J'ai du mal à imaginer un de mes personnages sous les traits d'un de mes collègues, ou alors c'est qu'il y a une épidémie intergalactique. Mais bon, je ne connais pas les collègues de Dicker, ils passent peut-être leurs vacances dans des romans pic-pic-colegram. Après il faut l'époque. Vous suivez? Le lieu, les gens, le temps. L'époque, donc. Paf, 2008. Ouf. Parce qu'avec 2007, allez savoir quel livre il aurait écrit, le bougre. Maintenant il faut des références littéraires. Ça tombe bien, notre auteur a:
"deux livres en tête: Des souris et des hommes, de Steinbeck et La ferme des animaux, de Orwell. Ces deux livres résumant, pour moi, ce que devrait être la littérature : la puissance d’une histoire, le souffle d’une épopée, la force d’une introspection et l’intelligence d’une réflexion."
Bon, la vraie raison, ce doit surtout être qu'on les étudie au collège, et que Joël a gardé ses deux fiches de lecture fétiches, mais n'ergotons pas. Notons surtout que ça nous fait pas mal de souris et de cochons, ce qui est un peu gênant peut-être quand on veut avoir une écriture propre. Parce que sinon, puissance + souffle + force + intelligence, ça c'est le vent Bac+2, hein. Et sinon: histoire + épopée + introspection + réflexion, là on va plutôt du côté Robert Hossein, je crois.
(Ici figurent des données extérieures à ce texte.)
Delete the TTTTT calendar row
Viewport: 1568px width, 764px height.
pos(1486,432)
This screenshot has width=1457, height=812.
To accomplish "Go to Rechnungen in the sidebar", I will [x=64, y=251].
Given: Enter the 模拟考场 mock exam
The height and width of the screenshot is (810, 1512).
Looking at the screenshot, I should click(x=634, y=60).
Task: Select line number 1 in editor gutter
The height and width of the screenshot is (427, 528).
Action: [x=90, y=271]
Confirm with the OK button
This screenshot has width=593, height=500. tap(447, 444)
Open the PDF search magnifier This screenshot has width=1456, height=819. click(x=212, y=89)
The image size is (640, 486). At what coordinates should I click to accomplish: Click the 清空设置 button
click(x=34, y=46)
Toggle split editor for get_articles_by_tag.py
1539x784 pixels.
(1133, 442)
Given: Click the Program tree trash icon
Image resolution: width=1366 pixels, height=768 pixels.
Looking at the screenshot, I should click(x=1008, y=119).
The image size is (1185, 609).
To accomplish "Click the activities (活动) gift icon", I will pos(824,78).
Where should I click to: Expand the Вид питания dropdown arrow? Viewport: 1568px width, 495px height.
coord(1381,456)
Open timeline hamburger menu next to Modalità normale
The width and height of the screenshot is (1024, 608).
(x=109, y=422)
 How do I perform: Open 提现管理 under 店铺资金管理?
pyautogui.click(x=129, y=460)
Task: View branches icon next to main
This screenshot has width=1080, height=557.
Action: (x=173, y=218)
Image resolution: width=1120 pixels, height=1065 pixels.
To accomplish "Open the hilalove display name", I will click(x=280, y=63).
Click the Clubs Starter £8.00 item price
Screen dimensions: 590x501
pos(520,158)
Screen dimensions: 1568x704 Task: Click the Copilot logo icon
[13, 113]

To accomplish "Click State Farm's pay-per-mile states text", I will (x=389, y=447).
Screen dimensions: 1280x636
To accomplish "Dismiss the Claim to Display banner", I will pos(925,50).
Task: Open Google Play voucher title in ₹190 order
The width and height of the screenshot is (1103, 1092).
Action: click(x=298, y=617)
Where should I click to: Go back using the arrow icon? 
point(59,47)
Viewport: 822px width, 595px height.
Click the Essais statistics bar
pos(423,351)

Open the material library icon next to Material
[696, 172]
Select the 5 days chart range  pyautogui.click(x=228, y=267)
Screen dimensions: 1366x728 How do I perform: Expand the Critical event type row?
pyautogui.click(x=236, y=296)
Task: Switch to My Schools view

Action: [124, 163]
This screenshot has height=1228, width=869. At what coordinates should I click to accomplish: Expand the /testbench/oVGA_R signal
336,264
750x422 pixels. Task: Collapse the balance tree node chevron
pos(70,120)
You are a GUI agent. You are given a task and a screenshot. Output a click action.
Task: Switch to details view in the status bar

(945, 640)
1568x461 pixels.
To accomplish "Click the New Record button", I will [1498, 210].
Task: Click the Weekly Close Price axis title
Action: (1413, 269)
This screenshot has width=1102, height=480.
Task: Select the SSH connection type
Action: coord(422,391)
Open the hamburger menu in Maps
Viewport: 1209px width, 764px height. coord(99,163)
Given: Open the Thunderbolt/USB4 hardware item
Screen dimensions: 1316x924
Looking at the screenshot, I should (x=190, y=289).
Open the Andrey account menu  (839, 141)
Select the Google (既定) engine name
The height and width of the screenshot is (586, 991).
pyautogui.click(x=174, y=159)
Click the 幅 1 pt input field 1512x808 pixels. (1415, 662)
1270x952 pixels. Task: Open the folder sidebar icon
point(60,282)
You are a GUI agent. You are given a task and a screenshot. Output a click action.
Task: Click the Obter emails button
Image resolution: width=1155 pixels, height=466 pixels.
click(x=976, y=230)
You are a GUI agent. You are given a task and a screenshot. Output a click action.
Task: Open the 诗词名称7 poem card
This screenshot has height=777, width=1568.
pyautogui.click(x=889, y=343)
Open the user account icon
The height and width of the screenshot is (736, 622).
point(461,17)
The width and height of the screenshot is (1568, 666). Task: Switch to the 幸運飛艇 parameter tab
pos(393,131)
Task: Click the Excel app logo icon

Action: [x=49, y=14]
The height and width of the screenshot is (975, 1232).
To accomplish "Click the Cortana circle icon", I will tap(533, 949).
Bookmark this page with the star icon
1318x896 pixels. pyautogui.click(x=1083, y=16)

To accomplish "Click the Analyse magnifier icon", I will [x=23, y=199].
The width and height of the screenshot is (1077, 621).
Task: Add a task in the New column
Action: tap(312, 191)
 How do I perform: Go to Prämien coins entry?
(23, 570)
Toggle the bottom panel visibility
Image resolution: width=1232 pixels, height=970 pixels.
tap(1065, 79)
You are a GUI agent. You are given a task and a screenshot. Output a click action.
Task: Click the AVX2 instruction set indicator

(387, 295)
Bon, là, on pense que c'est fini, qu'il n'y a plus qu'à écrire le livre. Ben non. Ecrire le livre c'est fastoche. Mais faut encore trouver la couverture. Allez, réfléchissons. Ça se passe aux Etats-Unis en 2008… c'est un polar… y a des personnages… une ambiance… Hopper ! Le coup de génie, quoi. Parce que Goya, on aurait tiqué.
Et voilà, c'est bouclé. Euh, non. Il faut s'occuper du prix. Et oui, l'auteur a son mot à dire sur le prix à payer pour l'acheter (et éventuellement le lire…). Mais là, Großes Problem! Parce que "les livres ne doivent pas coûter trop cher, sinon les gens renoncent à les acheter." Eh oui. L'économie. La pauvreté. La culture. Du coup, paf, 22 euros. Mais pour presque 700 pages. Le lieu commun, faut le savoir, c'est au poids, mais heureusement on solde.
Bon, à ce stade de nanisme mental, on ne sait plus quoi penser. On regrette presque l'ambition hugolienne d'un Bernard Werber ou la verve enid-blytonienne d'un Aurélien Bellanger, c'est pour dire.
Allez, on avoue: on est jaloux. Ça nous fait rêver, tout ça. On en a marre de suer sur Faulkner et Agrippa d'Aubigné. On veut le retour du club des cinq + cinq =… Zut, on ne sait plus compter. Plus conter, même. Arf.
Excellente pinte de rigolade, merci ;-)
RépondreSupprimerUne bonne pinte de rigolade, merci !
RépondreSupprimerVous m'avez bien fait rire et m'avez convaincu de partager votre article.